5) Nel parlare dell’impatto sul lavoro, c’è più da temere o da sperare? E soprattutto: quali categorie professionali dovrebbero davvero preoccuparsi oggi, non tra dieci anni?

I problemi principali sono due: la rapidità dell’evoluzione degli strumenti di IA e la difficoltà nel comprendere quanto saranno incisive nel mondo del lavoro presente e futuro. Detto questo si stanno facendo molte valutazioni: se le precedenti rivoluzioni industriali hanno prodotto tagli prima nelle mansioni più ripetitive, poi nella gestione e nella contabilità, ora l’IA promette di sveltire, se non sostituire, tutta una serie di attività di livello superiore; basti pensare alla produzione di materiale pubblicitario, al marketing, alla gestione del flusso documentale aziendale, alla scrittura di programmi per computer, solo per citare alcuni esempi.
□ □ □ □ □ □ □
*ESERCIZI*
• A. Riscrivi in forma di elenco puntato il paragrafo dell'estratto sull'IA e il lavoro che comincia con "I problemi principali sono due", conservandone i fatti essenziali.
• B. Prosegui l'estratto sull'IA e il lavoro a partire dal punto in cui si interrompe.

*DATI*
□ □ □ □ □ □ □
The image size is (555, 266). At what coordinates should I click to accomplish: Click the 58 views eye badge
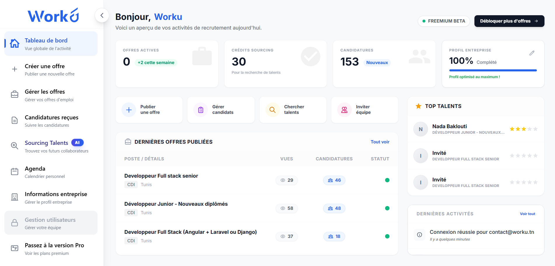click(287, 208)
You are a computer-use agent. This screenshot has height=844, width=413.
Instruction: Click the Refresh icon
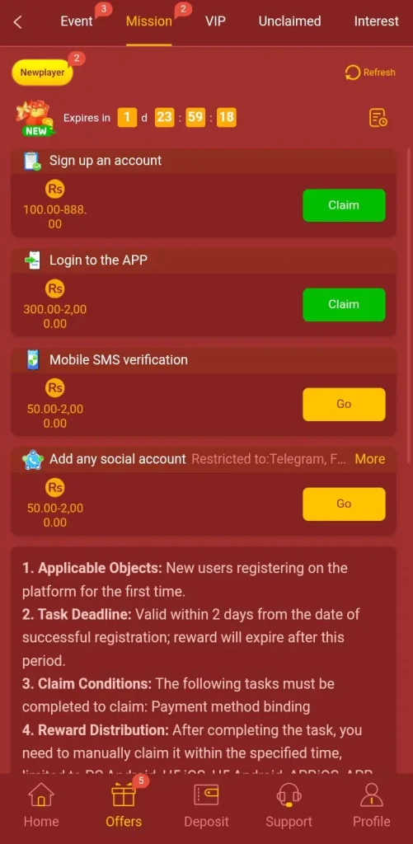click(352, 73)
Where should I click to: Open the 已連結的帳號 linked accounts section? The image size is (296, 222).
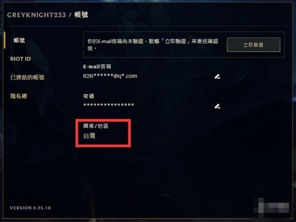[27, 77]
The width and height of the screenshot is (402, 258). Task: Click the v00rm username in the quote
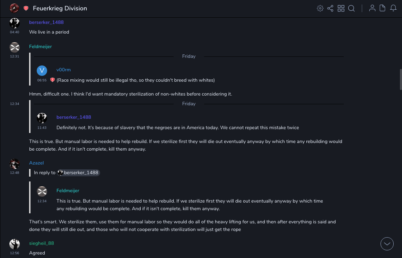point(63,70)
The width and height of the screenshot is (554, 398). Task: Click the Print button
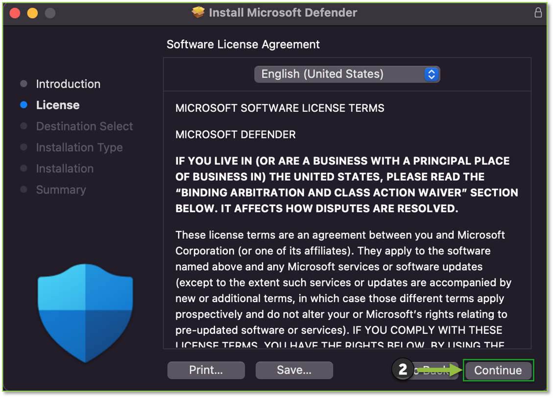[x=206, y=370]
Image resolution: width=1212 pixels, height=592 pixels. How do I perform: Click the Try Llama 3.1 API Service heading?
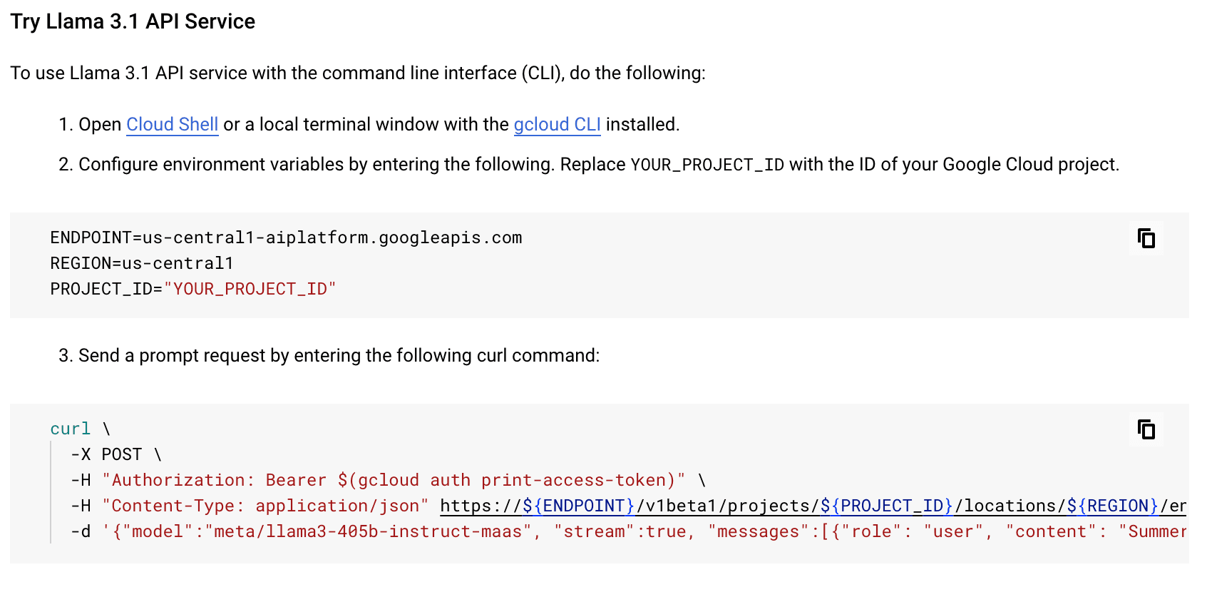[x=133, y=21]
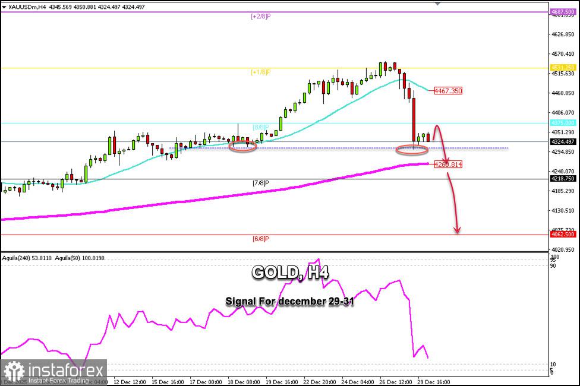This screenshot has height=386, width=580.
Task: Click the 22 Dec 20:00 time axis label
Action: click(319, 382)
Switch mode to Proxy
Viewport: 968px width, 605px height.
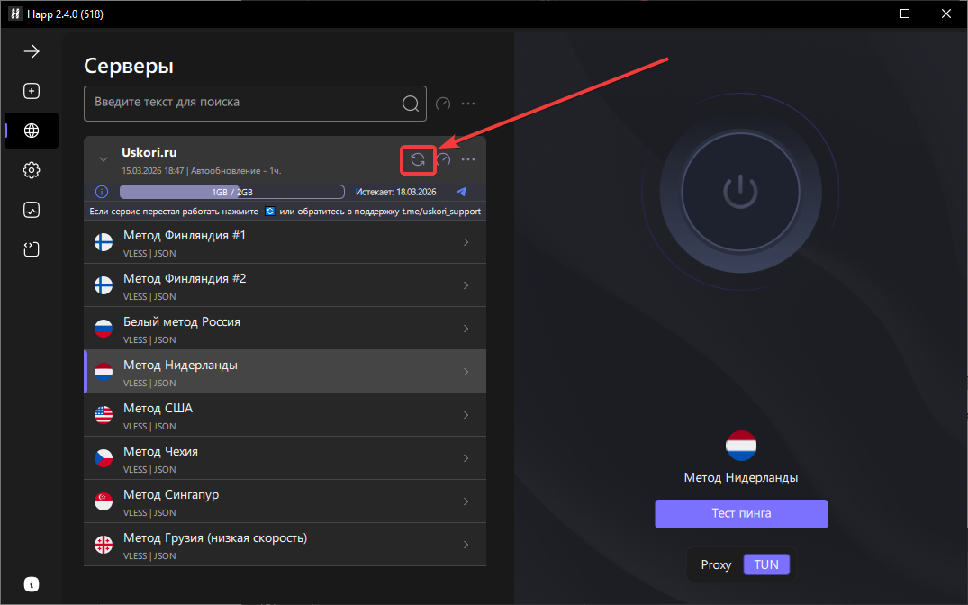point(716,565)
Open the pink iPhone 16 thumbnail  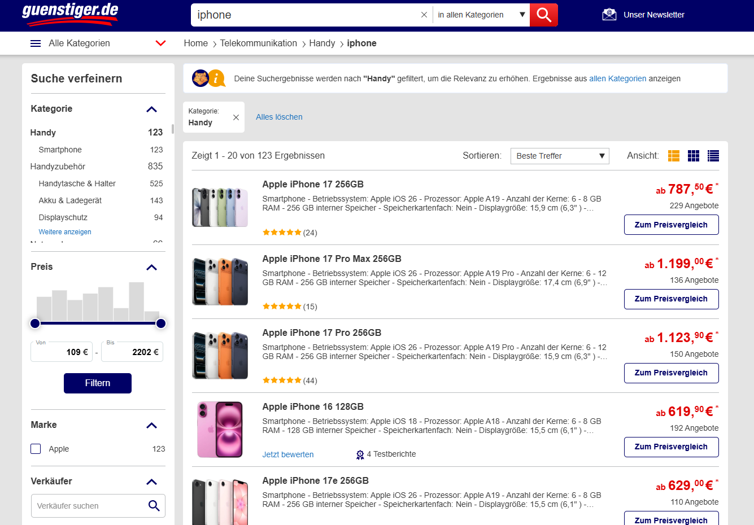pos(220,430)
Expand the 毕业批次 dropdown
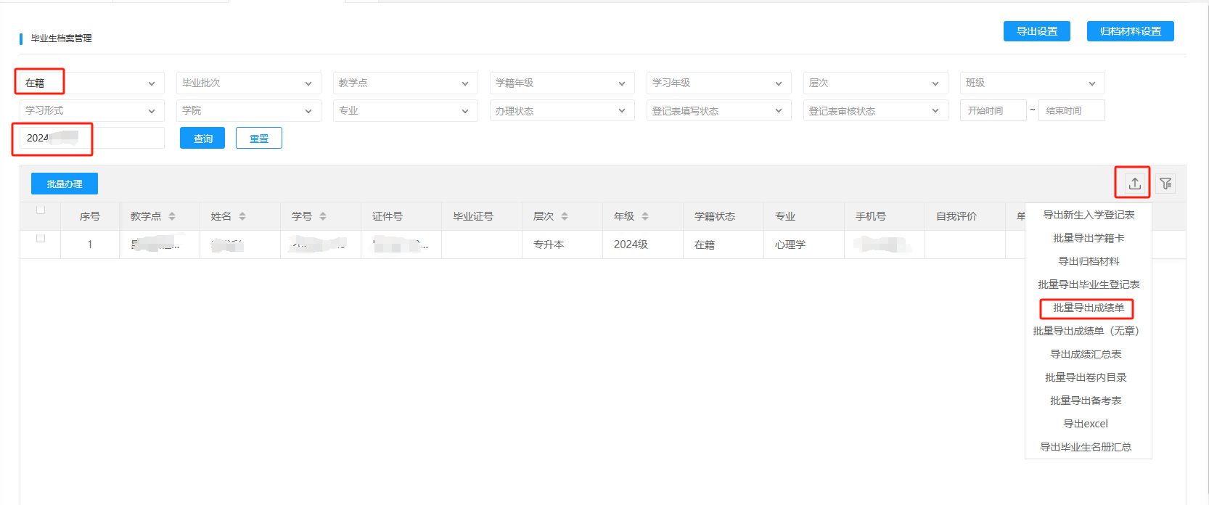1209x505 pixels. pos(248,83)
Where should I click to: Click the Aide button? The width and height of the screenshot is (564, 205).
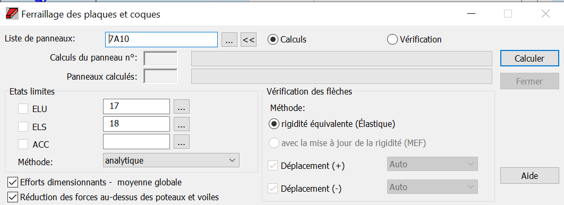[x=524, y=176]
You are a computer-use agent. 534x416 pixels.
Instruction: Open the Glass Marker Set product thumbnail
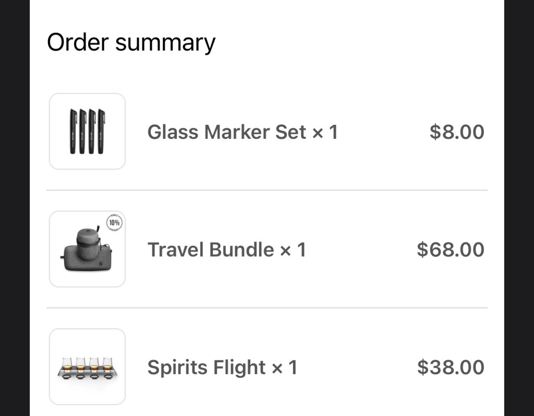(x=87, y=132)
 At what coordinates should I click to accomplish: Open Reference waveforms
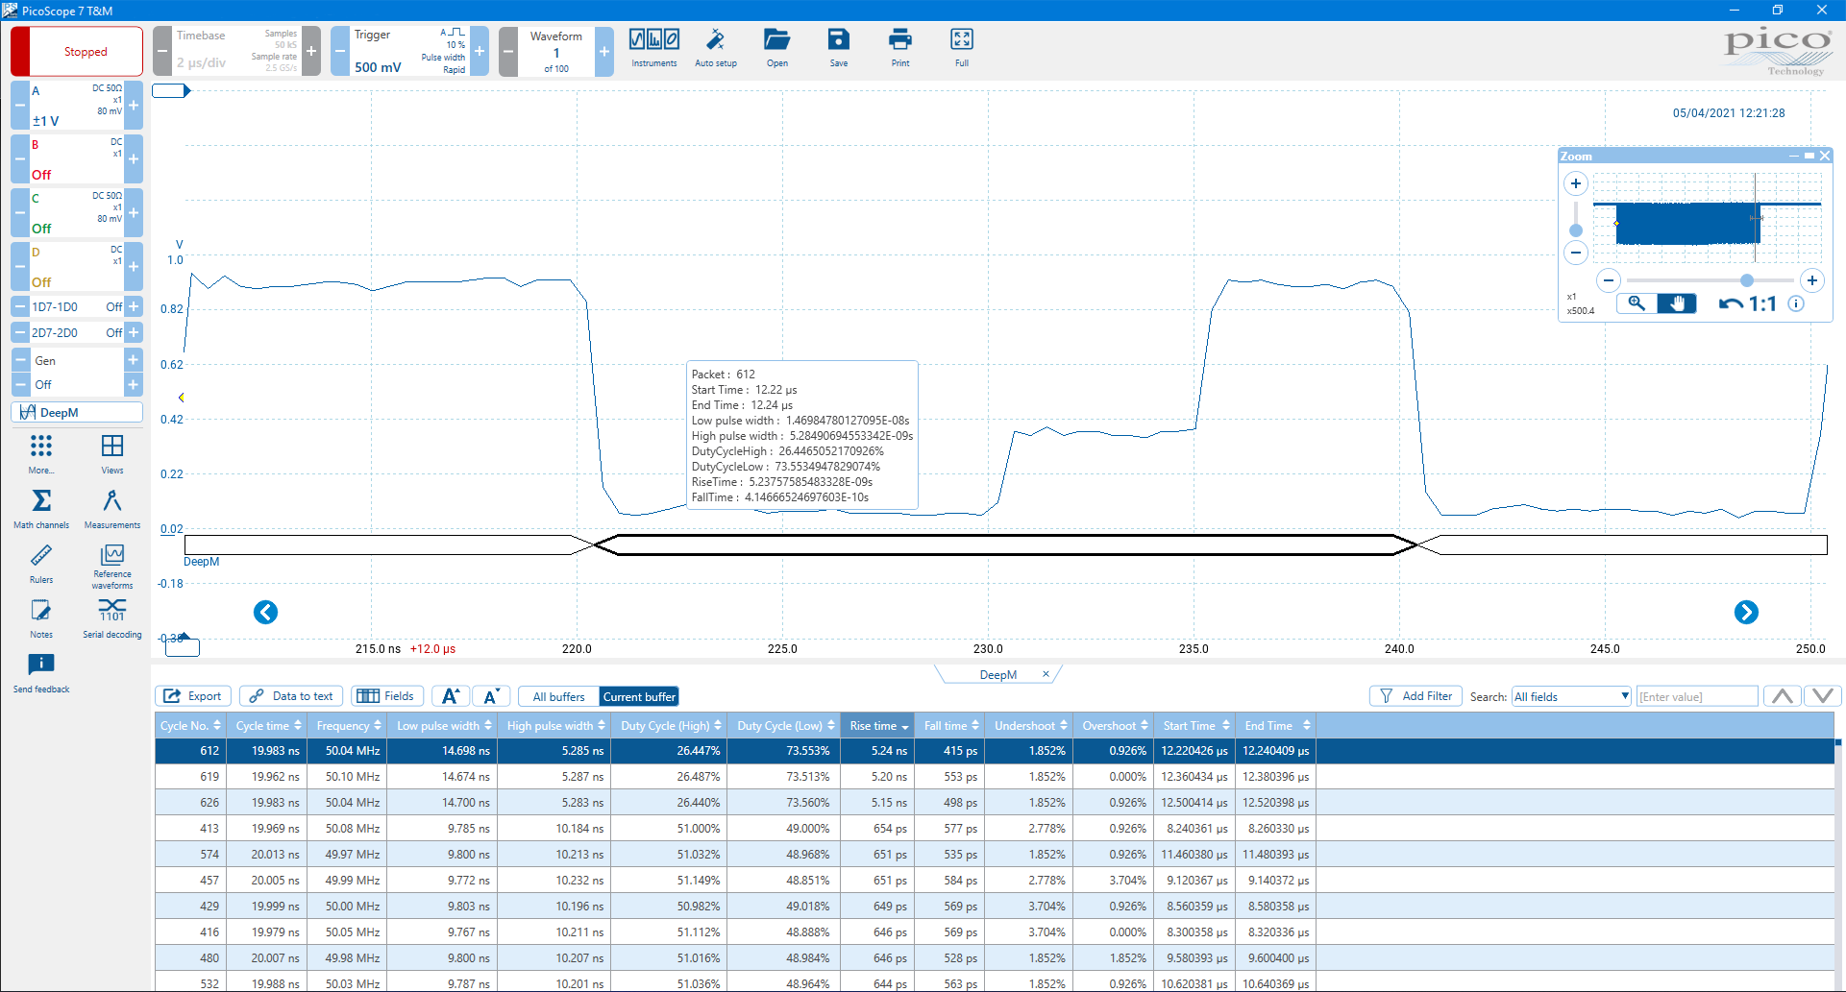(x=111, y=565)
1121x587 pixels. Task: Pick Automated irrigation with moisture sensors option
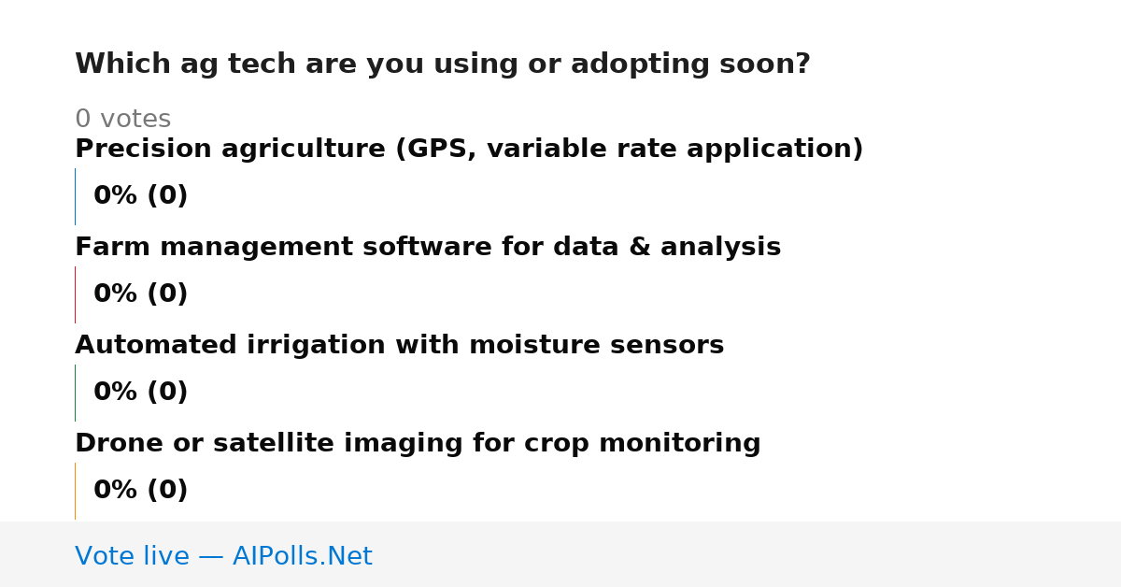pos(399,346)
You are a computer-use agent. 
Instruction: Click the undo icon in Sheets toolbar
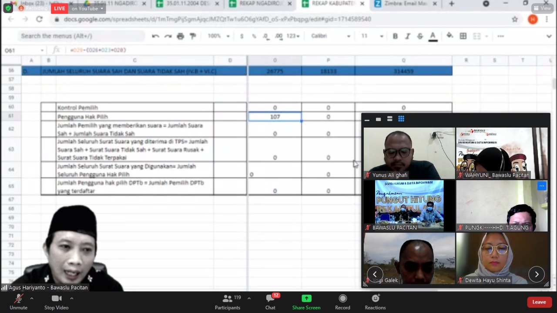[155, 36]
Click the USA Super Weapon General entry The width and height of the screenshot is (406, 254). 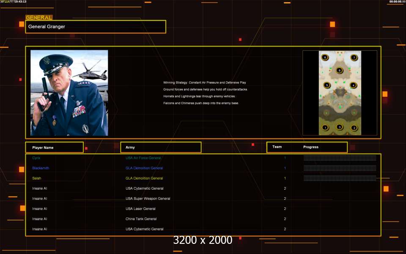(148, 199)
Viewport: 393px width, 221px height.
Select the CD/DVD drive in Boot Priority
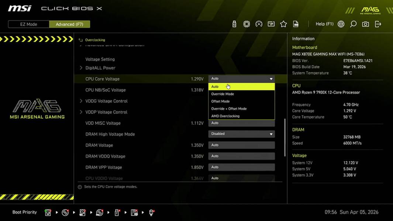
□ □ □ □ □ □ □
*SOLUZIONI*
• A.
- Problemi principali:
  - gli strumenti di IA evolvono rapidamente;
  - è difficile capire quanto incideranno sul lavoro di oggi e di domani.
- Le precedenti rivoluzioni industriali hanno tagliato prima le mansioni più ripetitive, poi quelle di gestione e contabilità.
- L'IA promette di sveltire o sostituire attività di livello superiore, per esempio:
  - produzione di materiale pubblicitario;
  - marketing;
  - gestione del flusso documentale aziendale;
  - scrittura di programmi per computer.

• B.
Si ritiene che molte mansioni verranno ridotte o stravolte, ma che si creeranno molti posti di lavoro nei servizi proprio per supportare le necessità di organizzazione dei dati e di introduzione degli strumenti di IA. Questo implica una necessità di riqualificazione di personale esistente e di nuova istruzione  del personale per le nuove attività. L’asticella delle competenze viene alzata e quindi dovrà anche essere prevista una evoluzione nella formazione scolastica.

Una stima prevede inoltre un 10% di personale fuori dal mercato del lavoro. Questo è un problema sociale e politico. Gli ottimisti dell’IA prevedono che, come accadde per le altre rivoluzioni industriali, vi sarà un adeguamento che porterà a lavori meno onerosi, gli stessi sostengono che l’uomo del futuro lavorerà meno grazie all’IA. Come minimo a me piacerebbe che i maggiori profitti e l‘aumento di produttività permettessero di lavorare 36 ore a stipendio pieno e che venissero presi provvedimenti seri per il ricollocamento degli esclusi… rinunceranno le imprese agli extra profitti? È un bel problema economico e politico.

Quanto alle figure professionali in pericolo, deve essere chiaro che i prodotti di IA utilizzati in modo corretto devono assistere, non sostituire l’uomo, ma riducono certamente il carico di lavoro in molti ambiti, e questo significa riduzione del personale. Servono meno programmatori, meno addetti all’assistenza clienti, meno addetti alle ricerche di mercato, al marketing, alla produzione di documenti, solo per citare i primi ambiti in cui si registrano buone prestazioni dei prodotti di IA.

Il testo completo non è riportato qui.